Khan Resources, basée à Toronto, était en litige avec le gouvernement mongol depuis que ce dernier avait révoqué les permis de la société minière pour le projet d’uranium Dornod, situé dans l’est de la Mongolie. Avec l’aimable autorisation de Khan Resources
À l’échelle internationale, une vague récente de décisions arbitrales rendues en faveur de sociétés minières met en lumière le défi inhérent à ce mode de règlement des différends : récupérer les sommes adjugées auprès de pays étrangers.
Une décision arbitrale importante a été rendue au Venezuela fin août en faveur de Rusoro Mining, une société minière établie à Vancouver, prouvant que le gouvernement vénézuélien avait exproprié illégalement la société de deux de ses mines d’or en 2011.
La société a lancé le processus d’arbitrage en 2012 dans le cadre d’un traité bilatéral d’investissement entre le Venezuela et le Canada, et s’est vue accorder 1,2 milliard de dollars américains en dommages-intérêts. Dans sa déclaration sur la victoire de son entreprise, le président-directeur général de Rusoro Andre Agapov a remercié les actionnaires pour leur appui dans ce « processus long et pénible » d’arbitrage et indiqué qu’il attendait « avec impatience de percevoir les fonds accordés. »

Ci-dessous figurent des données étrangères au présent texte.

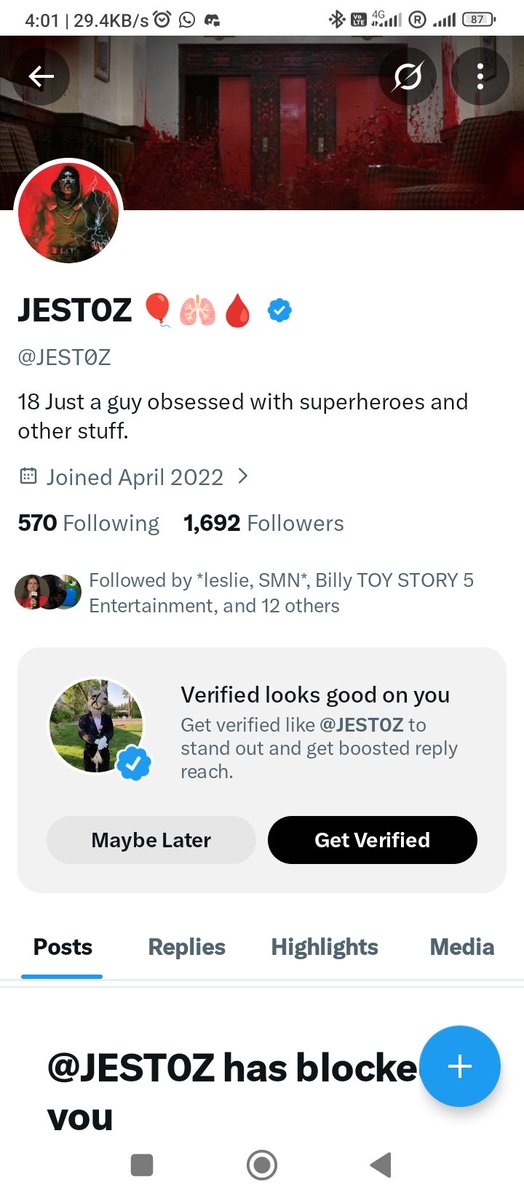This screenshot has width=524, height=1200.
Task: Open the 570 Following list
Action: point(88,523)
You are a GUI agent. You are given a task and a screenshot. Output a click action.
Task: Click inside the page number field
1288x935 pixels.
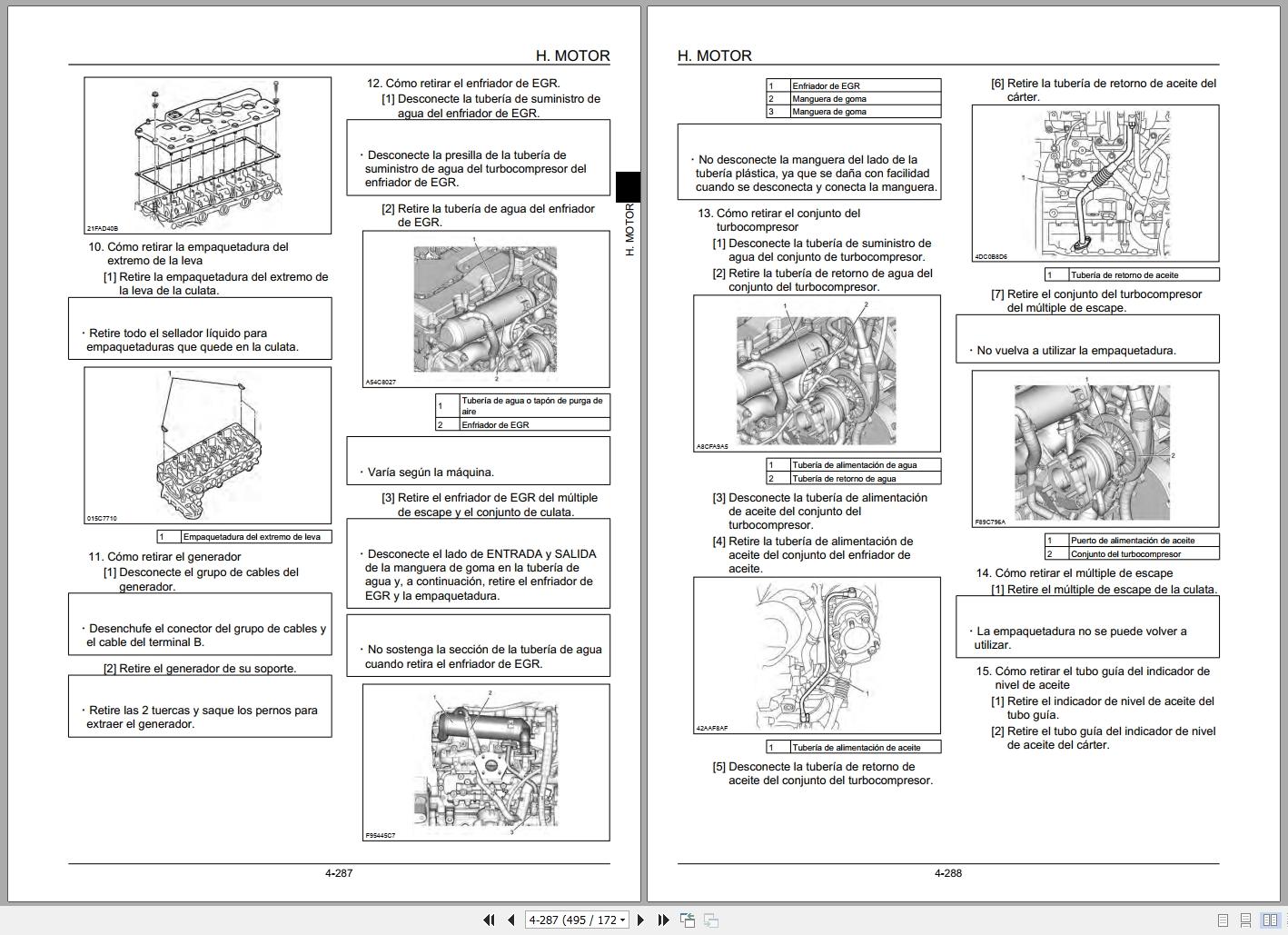563,920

Sous la direction de son président Hugo Chavez, le Venezuela (riche en ressources) a nationalisé de larges pans de son économie, notamment dans les secteurs du pétrole et de l’or – une initiative ayant entraîné plus de 20 cas d’arbitrage. La somme allouée à Rusoro est la plus récente d’une série d’arbitrages importants rendus en faveur d’entreprises de l’industrie des ressources. En 2014, Exxon Mobil a obtenu 1,6 milliard de dollars américains, alors que Gold Reserve Inc. a obtenu 740 millions de dollars américains en 2015 et que Crystallex International Corp. s’est vue accorder 1,4 milliard de dollars américains plus tôt cette année.

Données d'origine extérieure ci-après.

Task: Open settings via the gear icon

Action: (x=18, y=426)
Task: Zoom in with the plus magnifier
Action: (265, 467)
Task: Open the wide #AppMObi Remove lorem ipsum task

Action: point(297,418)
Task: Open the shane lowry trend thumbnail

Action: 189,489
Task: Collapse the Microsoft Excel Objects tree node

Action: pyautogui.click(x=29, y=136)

Ces dernières années, des sociétés minières se sont également vues accorder des sommes considérables dans des causes qui les opposaient à des pays étrangers, dont la Mongolie et l’Afrique du Sud. Selon le Centre international pour le règlement des différends relatifs aux investissements (CIRDI), un groupe de la Banque mondiale qui traite 70 %a des arbitrages entre des investisseurs et des États, l’arbitrage international est une activité en plein essor. Le CIRDI a administré le mécanisme de 118 différends dans son exercice financier de 2006, et ce chiffre est passé à 247 au cours de son plus récent exercice ayant pris fin le 30 juin 2016, dont 20 % ont été mis de l’avant par des entreprises de l’industrie extractive.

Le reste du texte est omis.